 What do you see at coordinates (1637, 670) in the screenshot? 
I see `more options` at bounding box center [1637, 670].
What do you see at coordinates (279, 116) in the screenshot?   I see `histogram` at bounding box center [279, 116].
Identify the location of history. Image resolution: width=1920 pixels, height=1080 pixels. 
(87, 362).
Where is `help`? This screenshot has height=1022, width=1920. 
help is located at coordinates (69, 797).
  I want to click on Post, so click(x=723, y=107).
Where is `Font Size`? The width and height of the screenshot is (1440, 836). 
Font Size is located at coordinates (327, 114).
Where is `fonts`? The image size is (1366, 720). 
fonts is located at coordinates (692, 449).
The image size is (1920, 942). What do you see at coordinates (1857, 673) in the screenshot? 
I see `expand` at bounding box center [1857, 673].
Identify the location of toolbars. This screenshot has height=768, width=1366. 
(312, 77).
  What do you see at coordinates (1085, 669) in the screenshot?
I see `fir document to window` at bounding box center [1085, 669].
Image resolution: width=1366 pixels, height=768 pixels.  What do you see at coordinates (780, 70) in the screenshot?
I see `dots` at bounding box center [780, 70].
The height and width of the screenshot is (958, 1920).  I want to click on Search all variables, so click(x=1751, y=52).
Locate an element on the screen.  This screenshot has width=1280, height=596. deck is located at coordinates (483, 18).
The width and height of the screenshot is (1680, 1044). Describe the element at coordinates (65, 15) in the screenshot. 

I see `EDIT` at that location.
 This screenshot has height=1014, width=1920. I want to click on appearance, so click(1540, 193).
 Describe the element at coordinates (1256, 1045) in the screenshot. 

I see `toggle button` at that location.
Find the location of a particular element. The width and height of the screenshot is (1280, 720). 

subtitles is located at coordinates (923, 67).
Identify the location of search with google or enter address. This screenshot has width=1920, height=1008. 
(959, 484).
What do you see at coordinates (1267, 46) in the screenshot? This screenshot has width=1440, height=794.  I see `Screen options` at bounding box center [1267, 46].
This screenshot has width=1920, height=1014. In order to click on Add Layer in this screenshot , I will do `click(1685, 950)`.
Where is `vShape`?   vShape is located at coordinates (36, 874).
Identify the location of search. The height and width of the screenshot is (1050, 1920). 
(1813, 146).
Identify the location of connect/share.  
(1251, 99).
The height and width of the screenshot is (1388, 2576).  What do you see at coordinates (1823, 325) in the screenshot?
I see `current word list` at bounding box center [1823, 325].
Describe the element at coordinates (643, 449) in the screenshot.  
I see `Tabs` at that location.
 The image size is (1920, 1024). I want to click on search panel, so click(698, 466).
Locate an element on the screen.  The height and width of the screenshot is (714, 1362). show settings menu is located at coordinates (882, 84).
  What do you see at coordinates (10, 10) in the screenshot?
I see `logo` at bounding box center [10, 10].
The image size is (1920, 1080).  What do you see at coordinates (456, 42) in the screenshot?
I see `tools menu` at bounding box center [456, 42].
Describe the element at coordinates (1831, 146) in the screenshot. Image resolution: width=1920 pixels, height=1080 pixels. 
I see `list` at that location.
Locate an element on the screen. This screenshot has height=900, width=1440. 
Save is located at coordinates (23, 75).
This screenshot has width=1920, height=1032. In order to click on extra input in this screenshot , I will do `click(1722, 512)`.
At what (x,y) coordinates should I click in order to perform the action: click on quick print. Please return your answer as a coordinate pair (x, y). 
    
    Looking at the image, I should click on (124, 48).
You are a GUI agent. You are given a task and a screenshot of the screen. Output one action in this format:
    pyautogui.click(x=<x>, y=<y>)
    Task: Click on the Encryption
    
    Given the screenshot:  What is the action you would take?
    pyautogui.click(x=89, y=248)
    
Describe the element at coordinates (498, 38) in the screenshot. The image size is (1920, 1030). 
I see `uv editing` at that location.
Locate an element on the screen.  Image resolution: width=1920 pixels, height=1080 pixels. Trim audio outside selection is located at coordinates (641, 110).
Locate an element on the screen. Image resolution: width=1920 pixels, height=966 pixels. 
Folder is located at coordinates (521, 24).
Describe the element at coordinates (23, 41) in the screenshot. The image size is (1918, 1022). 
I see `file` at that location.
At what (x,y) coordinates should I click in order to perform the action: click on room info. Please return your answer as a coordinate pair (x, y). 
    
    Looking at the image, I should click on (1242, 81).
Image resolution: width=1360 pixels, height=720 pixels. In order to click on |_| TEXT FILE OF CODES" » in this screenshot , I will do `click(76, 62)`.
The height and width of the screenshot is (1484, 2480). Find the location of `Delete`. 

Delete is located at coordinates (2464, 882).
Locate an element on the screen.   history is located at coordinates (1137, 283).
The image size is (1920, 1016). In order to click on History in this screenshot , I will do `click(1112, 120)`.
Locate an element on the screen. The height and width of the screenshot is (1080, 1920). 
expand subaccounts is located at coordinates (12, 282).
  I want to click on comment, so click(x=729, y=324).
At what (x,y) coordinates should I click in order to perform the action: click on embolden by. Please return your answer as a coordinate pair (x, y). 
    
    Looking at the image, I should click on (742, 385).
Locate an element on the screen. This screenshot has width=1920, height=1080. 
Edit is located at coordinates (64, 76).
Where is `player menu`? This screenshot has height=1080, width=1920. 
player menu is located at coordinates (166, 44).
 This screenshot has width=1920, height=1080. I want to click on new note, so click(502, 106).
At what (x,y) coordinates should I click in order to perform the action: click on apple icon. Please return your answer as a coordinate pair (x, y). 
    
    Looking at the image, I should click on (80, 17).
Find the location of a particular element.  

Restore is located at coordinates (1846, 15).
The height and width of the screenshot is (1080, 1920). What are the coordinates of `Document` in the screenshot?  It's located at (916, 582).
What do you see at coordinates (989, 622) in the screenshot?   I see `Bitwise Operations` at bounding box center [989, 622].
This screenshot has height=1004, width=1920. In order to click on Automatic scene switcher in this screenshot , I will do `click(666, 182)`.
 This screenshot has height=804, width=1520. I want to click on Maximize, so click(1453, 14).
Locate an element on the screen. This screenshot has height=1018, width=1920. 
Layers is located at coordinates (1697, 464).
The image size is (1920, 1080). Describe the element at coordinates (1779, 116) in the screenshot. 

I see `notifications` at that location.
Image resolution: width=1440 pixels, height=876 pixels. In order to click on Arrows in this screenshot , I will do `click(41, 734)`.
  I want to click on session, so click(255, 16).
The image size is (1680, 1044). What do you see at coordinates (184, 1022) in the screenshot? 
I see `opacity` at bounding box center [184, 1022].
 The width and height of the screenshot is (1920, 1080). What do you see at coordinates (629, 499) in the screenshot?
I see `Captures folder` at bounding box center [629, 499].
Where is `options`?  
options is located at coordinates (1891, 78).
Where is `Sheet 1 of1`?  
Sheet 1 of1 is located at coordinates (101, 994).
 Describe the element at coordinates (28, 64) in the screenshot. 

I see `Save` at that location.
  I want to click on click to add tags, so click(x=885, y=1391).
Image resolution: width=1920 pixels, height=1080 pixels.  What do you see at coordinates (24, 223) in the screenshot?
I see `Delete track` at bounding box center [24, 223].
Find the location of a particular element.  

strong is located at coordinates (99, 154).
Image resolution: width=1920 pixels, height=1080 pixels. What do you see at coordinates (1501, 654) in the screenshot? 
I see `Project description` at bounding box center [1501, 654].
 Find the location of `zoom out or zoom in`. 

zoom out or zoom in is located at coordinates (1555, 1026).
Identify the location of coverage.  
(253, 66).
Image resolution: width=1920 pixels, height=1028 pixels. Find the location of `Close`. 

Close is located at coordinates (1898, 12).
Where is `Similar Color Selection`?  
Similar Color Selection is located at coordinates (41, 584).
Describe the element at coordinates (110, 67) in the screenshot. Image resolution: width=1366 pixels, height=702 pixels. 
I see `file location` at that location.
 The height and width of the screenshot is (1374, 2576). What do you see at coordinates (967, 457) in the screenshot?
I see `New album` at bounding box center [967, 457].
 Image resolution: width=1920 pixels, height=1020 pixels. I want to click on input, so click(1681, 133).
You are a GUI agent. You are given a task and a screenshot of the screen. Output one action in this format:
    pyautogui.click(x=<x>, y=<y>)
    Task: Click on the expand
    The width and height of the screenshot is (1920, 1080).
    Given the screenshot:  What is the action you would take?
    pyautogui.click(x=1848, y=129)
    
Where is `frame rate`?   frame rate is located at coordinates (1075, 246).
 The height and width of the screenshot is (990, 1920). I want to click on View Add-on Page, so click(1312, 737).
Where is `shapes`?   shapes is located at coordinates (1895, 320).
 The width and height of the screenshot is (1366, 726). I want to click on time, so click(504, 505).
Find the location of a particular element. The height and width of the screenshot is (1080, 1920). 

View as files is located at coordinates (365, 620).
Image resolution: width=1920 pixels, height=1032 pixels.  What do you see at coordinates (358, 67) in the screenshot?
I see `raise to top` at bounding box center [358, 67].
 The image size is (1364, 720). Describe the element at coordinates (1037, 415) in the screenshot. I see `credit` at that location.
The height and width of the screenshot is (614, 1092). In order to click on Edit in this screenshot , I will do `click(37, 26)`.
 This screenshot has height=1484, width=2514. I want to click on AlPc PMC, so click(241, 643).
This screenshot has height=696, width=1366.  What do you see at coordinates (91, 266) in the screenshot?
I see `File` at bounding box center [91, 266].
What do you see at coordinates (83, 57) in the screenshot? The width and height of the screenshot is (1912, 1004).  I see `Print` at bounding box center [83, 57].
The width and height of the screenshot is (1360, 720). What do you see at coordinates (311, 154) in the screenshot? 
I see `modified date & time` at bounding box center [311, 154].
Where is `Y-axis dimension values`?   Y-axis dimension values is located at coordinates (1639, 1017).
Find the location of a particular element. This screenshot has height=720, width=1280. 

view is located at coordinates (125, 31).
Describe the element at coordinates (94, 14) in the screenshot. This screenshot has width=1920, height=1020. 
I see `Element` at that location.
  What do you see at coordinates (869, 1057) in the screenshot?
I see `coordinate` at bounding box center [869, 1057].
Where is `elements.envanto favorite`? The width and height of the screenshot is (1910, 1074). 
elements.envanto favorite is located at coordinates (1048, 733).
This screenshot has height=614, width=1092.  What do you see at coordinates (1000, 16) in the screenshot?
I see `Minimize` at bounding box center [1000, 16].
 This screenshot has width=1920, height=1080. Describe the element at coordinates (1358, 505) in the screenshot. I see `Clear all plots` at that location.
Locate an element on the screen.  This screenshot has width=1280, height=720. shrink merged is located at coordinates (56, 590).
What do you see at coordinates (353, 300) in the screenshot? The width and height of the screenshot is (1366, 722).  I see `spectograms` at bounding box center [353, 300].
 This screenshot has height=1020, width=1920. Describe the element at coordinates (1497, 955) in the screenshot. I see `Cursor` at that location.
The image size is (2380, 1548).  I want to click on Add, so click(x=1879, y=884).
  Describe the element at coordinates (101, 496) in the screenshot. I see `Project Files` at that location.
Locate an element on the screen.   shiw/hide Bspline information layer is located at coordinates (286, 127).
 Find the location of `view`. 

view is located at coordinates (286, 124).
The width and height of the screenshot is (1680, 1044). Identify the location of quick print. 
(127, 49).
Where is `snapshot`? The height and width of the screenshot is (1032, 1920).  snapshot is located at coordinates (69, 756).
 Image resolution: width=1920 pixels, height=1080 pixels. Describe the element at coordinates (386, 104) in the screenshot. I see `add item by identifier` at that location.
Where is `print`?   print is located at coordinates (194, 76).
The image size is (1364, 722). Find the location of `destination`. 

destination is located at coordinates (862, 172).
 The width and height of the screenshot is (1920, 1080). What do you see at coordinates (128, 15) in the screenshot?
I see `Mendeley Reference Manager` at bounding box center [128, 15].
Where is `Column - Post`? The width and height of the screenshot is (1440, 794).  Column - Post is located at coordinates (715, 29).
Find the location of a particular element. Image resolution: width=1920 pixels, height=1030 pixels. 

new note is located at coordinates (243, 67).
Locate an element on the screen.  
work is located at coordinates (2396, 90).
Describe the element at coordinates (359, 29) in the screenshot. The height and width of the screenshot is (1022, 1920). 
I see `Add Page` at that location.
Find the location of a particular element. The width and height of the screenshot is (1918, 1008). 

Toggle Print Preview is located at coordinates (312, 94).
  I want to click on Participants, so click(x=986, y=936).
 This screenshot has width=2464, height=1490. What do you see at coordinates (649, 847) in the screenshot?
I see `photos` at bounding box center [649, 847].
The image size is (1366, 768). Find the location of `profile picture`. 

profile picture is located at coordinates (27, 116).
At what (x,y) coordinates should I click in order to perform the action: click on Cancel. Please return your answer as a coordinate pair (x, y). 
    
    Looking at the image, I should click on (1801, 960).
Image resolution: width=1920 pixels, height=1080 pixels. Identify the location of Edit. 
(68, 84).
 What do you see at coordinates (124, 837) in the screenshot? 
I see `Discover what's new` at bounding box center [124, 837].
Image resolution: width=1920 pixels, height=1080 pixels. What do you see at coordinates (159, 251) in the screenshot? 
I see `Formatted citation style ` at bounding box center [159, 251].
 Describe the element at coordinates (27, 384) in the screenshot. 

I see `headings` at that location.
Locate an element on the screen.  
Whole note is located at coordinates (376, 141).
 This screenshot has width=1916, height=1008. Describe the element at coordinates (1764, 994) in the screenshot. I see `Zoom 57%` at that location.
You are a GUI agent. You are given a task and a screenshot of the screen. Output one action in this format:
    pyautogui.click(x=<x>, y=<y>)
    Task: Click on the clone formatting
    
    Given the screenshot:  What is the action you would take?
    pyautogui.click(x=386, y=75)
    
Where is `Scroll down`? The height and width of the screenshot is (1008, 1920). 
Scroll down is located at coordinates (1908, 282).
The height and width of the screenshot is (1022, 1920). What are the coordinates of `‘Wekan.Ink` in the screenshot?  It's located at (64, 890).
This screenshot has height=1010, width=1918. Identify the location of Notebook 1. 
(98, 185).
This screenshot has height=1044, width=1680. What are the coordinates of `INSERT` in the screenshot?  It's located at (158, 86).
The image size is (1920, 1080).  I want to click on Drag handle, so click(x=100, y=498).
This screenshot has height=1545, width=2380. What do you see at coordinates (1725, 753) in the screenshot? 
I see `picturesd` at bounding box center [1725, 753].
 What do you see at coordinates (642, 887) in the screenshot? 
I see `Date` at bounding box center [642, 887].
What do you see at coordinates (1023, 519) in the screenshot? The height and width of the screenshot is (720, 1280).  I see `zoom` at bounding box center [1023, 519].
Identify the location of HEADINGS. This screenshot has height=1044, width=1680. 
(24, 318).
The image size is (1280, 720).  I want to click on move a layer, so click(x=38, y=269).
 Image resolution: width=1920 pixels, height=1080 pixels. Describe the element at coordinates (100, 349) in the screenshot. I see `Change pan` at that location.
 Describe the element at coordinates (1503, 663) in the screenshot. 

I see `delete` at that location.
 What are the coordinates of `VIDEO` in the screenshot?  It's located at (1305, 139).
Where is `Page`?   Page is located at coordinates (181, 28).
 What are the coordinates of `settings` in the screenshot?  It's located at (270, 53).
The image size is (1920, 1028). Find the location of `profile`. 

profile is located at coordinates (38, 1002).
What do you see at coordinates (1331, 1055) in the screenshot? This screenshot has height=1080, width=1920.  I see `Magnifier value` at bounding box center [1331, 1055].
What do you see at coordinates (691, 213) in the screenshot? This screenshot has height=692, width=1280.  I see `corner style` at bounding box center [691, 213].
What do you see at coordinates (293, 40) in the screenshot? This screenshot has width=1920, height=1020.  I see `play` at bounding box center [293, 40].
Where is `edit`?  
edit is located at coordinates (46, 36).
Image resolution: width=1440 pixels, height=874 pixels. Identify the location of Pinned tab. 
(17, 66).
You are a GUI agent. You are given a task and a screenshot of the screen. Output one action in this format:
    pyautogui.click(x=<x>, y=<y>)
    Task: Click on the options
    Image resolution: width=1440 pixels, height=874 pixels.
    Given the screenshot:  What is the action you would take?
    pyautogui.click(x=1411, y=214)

::::

**Task directions**
Copy the entries above verbatim, starting with the line containing "location of Edit." and going on through the line containing "This screenshot has width=1916, height=1008.".

**Exercise output**
Image resolution: width=1920 pixels, height=1080 pixels. Identify the location of Edit. 
(68, 84).
 What do you see at coordinates (124, 837) in the screenshot? 
I see `Discover what's new` at bounding box center [124, 837].
Image resolution: width=1920 pixels, height=1080 pixels. What do you see at coordinates (159, 251) in the screenshot? 
I see `Formatted citation style ` at bounding box center [159, 251].
 Describe the element at coordinates (27, 384) in the screenshot. 

I see `headings` at that location.
Locate an element on the screen.  
Whole note is located at coordinates (376, 141).
 This screenshot has width=1916, height=1008. Describe the element at coordinates (1764, 994) in the screenshot. I see `Zoom 57%` at that location.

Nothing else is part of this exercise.